▶ **Work instruction**: Exactly as they appear below, repeat the lines from the one with "You are a computer-use agent. Viewport: 1999px" through the one with "The height and width of the screenshot is (1223, 2576).", and no others.

[Recorded data]

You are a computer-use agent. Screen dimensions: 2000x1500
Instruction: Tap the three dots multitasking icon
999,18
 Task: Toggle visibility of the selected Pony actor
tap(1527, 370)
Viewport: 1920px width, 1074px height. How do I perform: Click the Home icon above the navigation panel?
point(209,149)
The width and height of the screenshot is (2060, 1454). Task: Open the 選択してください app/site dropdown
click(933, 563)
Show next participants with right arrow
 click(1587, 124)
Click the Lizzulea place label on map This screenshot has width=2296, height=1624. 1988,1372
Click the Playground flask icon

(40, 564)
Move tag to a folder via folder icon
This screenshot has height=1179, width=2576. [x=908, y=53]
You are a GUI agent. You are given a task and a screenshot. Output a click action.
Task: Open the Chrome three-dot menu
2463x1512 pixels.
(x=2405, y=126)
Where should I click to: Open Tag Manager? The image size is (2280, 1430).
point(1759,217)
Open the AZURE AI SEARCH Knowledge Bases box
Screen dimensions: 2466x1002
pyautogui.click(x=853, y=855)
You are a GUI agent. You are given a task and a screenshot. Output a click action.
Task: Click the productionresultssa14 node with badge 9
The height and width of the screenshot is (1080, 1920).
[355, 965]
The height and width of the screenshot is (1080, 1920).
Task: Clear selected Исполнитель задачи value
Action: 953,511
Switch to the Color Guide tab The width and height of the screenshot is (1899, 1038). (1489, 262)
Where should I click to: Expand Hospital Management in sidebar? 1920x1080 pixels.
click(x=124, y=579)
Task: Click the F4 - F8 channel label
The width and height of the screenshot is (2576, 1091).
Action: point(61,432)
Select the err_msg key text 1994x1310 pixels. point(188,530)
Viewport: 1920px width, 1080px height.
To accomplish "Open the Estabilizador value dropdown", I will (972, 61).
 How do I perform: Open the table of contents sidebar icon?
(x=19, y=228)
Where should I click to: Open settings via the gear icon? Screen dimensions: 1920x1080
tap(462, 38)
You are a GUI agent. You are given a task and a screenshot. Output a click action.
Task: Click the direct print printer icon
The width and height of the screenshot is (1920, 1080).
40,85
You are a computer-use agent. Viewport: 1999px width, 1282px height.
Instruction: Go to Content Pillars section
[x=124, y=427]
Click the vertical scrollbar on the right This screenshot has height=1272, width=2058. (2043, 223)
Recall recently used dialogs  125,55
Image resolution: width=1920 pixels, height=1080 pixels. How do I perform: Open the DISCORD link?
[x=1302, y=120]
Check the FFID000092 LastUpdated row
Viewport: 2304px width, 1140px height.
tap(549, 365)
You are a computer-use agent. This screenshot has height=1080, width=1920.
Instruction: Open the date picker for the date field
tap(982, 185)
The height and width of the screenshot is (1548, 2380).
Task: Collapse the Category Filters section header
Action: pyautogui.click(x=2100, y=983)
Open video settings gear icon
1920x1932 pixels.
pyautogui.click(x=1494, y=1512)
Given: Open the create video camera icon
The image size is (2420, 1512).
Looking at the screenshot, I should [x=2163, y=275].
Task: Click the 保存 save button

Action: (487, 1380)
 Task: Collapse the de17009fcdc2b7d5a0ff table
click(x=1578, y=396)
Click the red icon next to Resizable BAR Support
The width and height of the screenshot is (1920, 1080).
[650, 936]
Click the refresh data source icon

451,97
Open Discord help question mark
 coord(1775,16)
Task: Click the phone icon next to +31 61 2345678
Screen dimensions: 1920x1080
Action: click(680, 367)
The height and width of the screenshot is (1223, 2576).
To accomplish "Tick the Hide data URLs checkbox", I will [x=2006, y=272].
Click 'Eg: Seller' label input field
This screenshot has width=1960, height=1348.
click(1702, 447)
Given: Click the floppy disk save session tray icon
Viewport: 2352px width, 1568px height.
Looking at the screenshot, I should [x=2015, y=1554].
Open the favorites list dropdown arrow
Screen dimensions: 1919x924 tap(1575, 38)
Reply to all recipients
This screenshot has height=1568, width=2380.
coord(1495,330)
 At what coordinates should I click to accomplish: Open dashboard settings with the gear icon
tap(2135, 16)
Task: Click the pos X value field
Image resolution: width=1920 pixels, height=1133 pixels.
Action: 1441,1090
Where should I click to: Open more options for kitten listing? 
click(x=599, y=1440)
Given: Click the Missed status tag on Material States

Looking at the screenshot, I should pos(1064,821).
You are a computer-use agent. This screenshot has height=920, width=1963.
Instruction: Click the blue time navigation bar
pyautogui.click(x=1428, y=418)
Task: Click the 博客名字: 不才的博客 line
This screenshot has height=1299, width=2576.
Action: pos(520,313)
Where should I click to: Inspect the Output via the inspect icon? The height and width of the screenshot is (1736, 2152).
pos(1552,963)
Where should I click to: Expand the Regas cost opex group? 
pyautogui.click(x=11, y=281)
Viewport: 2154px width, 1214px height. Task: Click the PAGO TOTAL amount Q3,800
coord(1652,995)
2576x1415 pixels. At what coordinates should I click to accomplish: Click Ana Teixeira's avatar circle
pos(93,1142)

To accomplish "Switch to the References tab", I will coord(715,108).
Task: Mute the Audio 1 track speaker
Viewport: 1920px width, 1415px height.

▶ **Response to the exercise**:
You are a computer-use agent. Viewport: 1999px width, 1282px height.
Instruction: Go to Content Pillars section
[x=124, y=427]
Click the vertical scrollbar on the right This screenshot has height=1272, width=2058. (2043, 223)
Recall recently used dialogs  125,55
Image resolution: width=1920 pixels, height=1080 pixels. How do I perform: Open the DISCORD link?
[x=1302, y=120]
Check the FFID000092 LastUpdated row
Viewport: 2304px width, 1140px height.
tap(549, 365)
You are a computer-use agent. This screenshot has height=1080, width=1920.
Instruction: Open the date picker for the date field
tap(982, 185)
The height and width of the screenshot is (1548, 2380).
Task: Collapse the Category Filters section header
Action: pyautogui.click(x=2100, y=983)
Open video settings gear icon
1920x1932 pixels.
pyautogui.click(x=1494, y=1512)
Given: Open the create video camera icon
The image size is (2420, 1512).
Looking at the screenshot, I should [x=2163, y=275].
Task: Click the 保存 save button

Action: (487, 1380)
 Task: Collapse the de17009fcdc2b7d5a0ff table
click(x=1578, y=396)
Click the red icon next to Resizable BAR Support
The width and height of the screenshot is (1920, 1080).
[650, 936]
Click the refresh data source icon

451,97
Open Discord help question mark
 coord(1775,16)
Task: Click the phone icon next to +31 61 2345678
Screen dimensions: 1920x1080
Action: click(680, 367)
The height and width of the screenshot is (1223, 2576).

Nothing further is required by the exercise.